It's probably helpful to step back to the primary goal, which is to have a flexible framework that can handle everyone's use cases, without getting too cumbersome. Once that framework is in place, we can update our tools to use it, and the hope is that each site can extend the basic models in a compatible way that makes them portable between tools.

Since there are so many different conceptions of how to model these things, many people will have situations where the model doesn't fit their local use cases perfectly. For example at UCSD, we allow Works to have either Files or Components, but not both. So if we want to keep that restriction, we'll need to enforce it in our app. That's an easy tradeoff to make to work towards more flexibility and portability.

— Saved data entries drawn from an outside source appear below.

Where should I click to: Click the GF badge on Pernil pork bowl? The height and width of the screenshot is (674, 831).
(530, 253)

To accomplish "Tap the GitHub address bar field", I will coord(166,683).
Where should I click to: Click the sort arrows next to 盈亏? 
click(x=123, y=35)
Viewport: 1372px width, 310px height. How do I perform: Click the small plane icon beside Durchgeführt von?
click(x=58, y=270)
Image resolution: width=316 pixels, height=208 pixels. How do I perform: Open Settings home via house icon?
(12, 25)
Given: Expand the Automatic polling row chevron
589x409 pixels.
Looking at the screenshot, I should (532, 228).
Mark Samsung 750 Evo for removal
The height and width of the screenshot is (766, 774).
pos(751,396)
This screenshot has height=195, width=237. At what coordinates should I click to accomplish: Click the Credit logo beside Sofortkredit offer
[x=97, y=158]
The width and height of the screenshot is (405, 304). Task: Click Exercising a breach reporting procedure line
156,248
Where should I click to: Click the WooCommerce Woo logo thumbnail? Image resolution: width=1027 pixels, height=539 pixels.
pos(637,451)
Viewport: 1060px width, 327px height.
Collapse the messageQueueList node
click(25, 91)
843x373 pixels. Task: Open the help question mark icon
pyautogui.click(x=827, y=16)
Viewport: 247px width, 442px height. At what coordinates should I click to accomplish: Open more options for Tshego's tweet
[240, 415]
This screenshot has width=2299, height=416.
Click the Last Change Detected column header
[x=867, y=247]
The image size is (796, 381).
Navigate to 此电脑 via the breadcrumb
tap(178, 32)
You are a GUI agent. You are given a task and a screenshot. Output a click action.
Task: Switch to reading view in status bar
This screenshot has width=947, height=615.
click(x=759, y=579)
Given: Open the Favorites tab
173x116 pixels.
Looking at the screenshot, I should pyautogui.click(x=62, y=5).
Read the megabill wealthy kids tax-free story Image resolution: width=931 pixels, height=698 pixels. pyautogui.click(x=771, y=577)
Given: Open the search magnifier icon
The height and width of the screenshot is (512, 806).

ronan-mch commented 9 years ago

Hi @escowles - thanks for the clarification.

grosscol commented 9 years ago

It was pointed out by @jeremyf and @escowles that programmers will be the primary users of these names. However, it is worth noting that some terminology used in the code usually ends up percolating through to the non-programmer discussions where the concept of namespaces might not be as commonly used.

In short, it might be prudent to avoid overloading terms that are already being used by the non-programmers who have interest in developing projects using the hydra-works model.

jwestgard commented 9 years ago

I agree with what @declanfleming said above, and find 'digital object' to be the most useful term for communicating with non-programmers about these issues. There's no reason that cannot continue to be the term of art in those discussions.

At the same time, I think 'object' has too many other uses/connotations to be really useful in describing the innards of Fedora/Hydra, so I think the made up words or the compounds with 'generic' are probably best, though I have to say 'generic' seems pretty heavily laden with various meanings too, especially here in library land. That said, if there's already a gathering consensus around 'generic', so be it.

jeremyf commented 9 years ago

@grosscol A glossary of the class names we use will help solve the communication barrier.

DigitalObject does nothing for me. It is generic and redundant. I'm writing software, ergo Digital is implied. Which leaves Object. And what do we mean by that.

However, if we apply a namespace Hydra::Works::DigitalObject I have greater context. I still believe the DigitalObject may be too nebulous. Though @escowles's diagram may indicate that DigitalObject is the correct thing.

I also believe, just as important to naming the thing is to talk about what we will be doing with the thing (below is a hasty straw dog for example purposes only):

A Digital Object is:

A Digital File is:

mjgiarlo commented 9 years ago

If folks like, or at least can live with, the Generic* terminology and there's some hesitation about the notion of works, what about s/GenericWork/GenericObject/ ?

I would also encourage everyone who's interested in the current scoping and naming discussion to contribute a use case! Those will ultimately have more impact, and be more important, in shaping the work we do on this than what we name our underlying model classes. (To be clear: this is not a passive-aggressive attempt to shutdown a good discussion, but rather a "yes, AND" statement. It's good to debate naming and it's better to do that and contribute a use case or two.)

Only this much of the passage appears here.